John Whelan’s letter of August 17 contained some incorrect information in relation to Cork Airport.
Cork Airport has undertaken multiple analyses of aircraft type that can successfully fly direct from Cork to the east coast of the US and Canada and the inaugural transatlantic service with Norwegian on July 1, 2017, is proof positive that we can support long-haul services from Cork without necessarily extending the runway.
Advances in aircraft technology, allowing them to fly further on less fuel, as well as the advent of narrow-bodied aircraft on long-haul routes, have aided our transatlantic ambitions.
Once aircraft such as the Boeing 737 MAX are certified to fly again by regulators on both sides of the Atlantic and airlines take delivery of the Airbus A321neo, airports such as Cork will feature again in these airlines’ plans.

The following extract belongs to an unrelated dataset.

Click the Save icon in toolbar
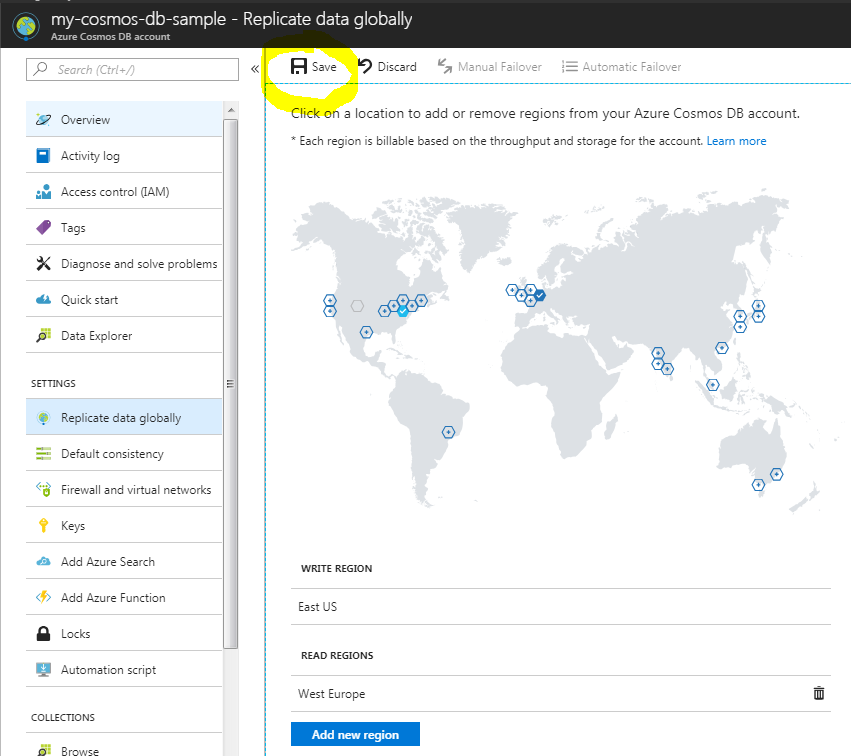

In the meantime, existing aircraft, such as the Boeing 757, remain an alternative option to operate transatlantic services from Cork.

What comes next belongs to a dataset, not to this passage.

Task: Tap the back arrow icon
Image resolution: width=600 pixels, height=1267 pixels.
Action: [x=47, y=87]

In relation to a possible runway extension to serve destinations other than those on the east coast of North America, or in the opposite direction, such a decision by Cork Airport would have to be subject to a rigorous and robust cost benefit analysis.
Considering Cork Airport receives no Government grant aid or State subsidies, any such investment by supported by our parent company DAA would be made solely on a commercial basis.

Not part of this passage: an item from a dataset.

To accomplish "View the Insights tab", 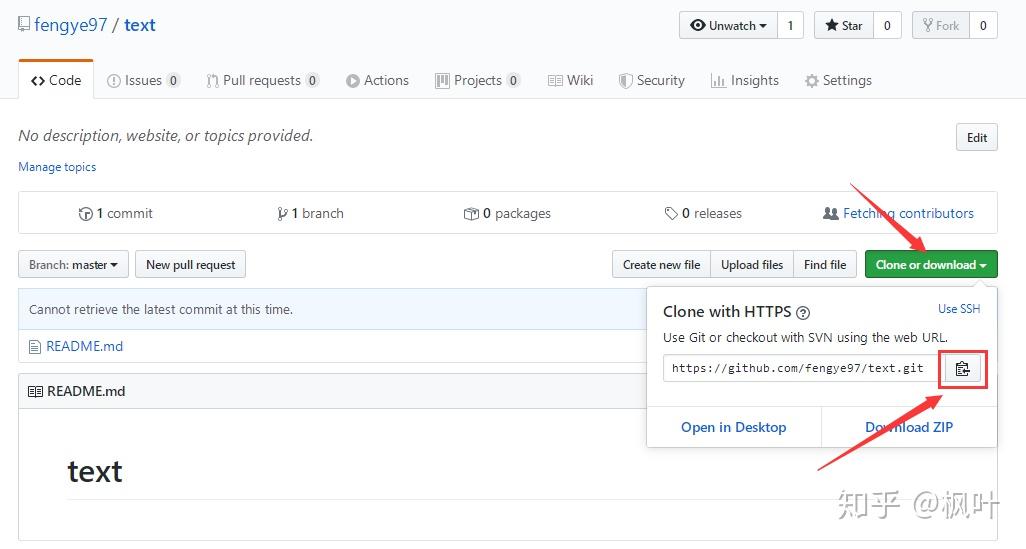I will (744, 81).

DAA has invested significantly in capital investment at Cork Airport to position it as the State’s fastest growing airport and will invest a further €40m in the immediate future. However, our ability to sustain this level of investment is now uncertain pending a final determination by the Commission for Aviation Regulation in relation to charges at Dublin Airport.
Charges at Dublin Airport, which are set by the regulator, are a key reference point for Cork and other regional airports and the 20% reduction that the regulator is proposing would have a hugely negative impact on the viability of Cork and its ability to invest for the future.
Any effort which limits the ability of our airports to compete internationally and ensure that they are viable, sustainable and profitable businesses capable of meeting the international connectivity needs of Ireland Inc must be challenged if we are to retain a level playing field.
Failure to do so will create a seismic shock to the entire airport ecosystem on the island of Ireland, even before we have to deal with the potential aftershocks of Brexit.